Trigonopterus angulicollis is a species of flightless weevil in the genus Trigonopterus from Indonesia. The species was described in 2014 and is named after the angular appearance of its pronotum. The beetle is 2.45–2.58 mm long. It has a reddish-brown head and legs, while the rest of the body is black. Endemic to West Java, where it is known from Mount Gede at elevations of 1281–1342 m.

== Taxonomy ==
Trigonopterus angulicollis was described by the entomologist Alexander Riedel in 2014 on the basis of an adult male specimen collected from Mount Gede on the island of Java in Indonesia. The specific epithet is derived from the Latin angularis, meaning "angular", and collum, meaning "neck", or "pronotum".

==Description==
The beetle is 2.45–2.58 mm long.
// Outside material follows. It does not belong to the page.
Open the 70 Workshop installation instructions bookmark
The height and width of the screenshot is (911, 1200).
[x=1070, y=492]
It has a reddish-brown head and legs, with the rest of the body being black. The body is subhexagonal in shape, with a pronounced narrowing between the pronotum and elytron both dorsally and in profile. The rostrum has a central ridge and two submedian ridges, with the grooves between them punctured; each puncture bears a long, erect scale. The epistome has a transverse, angled ridge that forms a central denticle.

The pronotum projects sharply at the front sides and narrows clearly before the apex. Its surface is rough and punctured, with each puncture bearing a slender scale that is semi-erect to semi-flat. A central ridge runs along the middle. The elytra have deeply impressed striae, each lined with stout, suberect bristles. The intervals are raised to sharply ridged, nearly bare, with interval 3 being the most prominent. Interval 7 is swollen near the tip and projects slightly outward. The femora are edentate. The metafemur has a stridulatory patch near the tip and transverse rows of small teeth. The fifth abdominal segment is swollen, with a shallow central depression and sparse setae.
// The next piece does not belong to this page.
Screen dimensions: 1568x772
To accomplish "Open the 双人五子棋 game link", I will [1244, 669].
The penis has nearly parallel sides and a pointed tip in the center. The internal sclerites are asymmetrical. The transfer apparatus is flagelliform and approximately twice the length of the penis body. The apodemes are 2.0 times as long, and the ductus ejaculatorius lacks a bulbus.
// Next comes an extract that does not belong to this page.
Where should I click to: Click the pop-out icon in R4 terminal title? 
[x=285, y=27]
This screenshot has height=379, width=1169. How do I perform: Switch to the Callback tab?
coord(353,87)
In females, the rostrum has pairs of lateral and submedian grooves on the upper surface, and the epistome is simple. The fifth abdominal segment in females is flat, with a prominent central tooth visible in profile.

== Distribution ==
Trigonopterus angulicollis is endemic to the Indonesian province of West Java, where it is known from near Sukabumi on Mount Gede. It has been recorded at elevations of 1281–1342 m.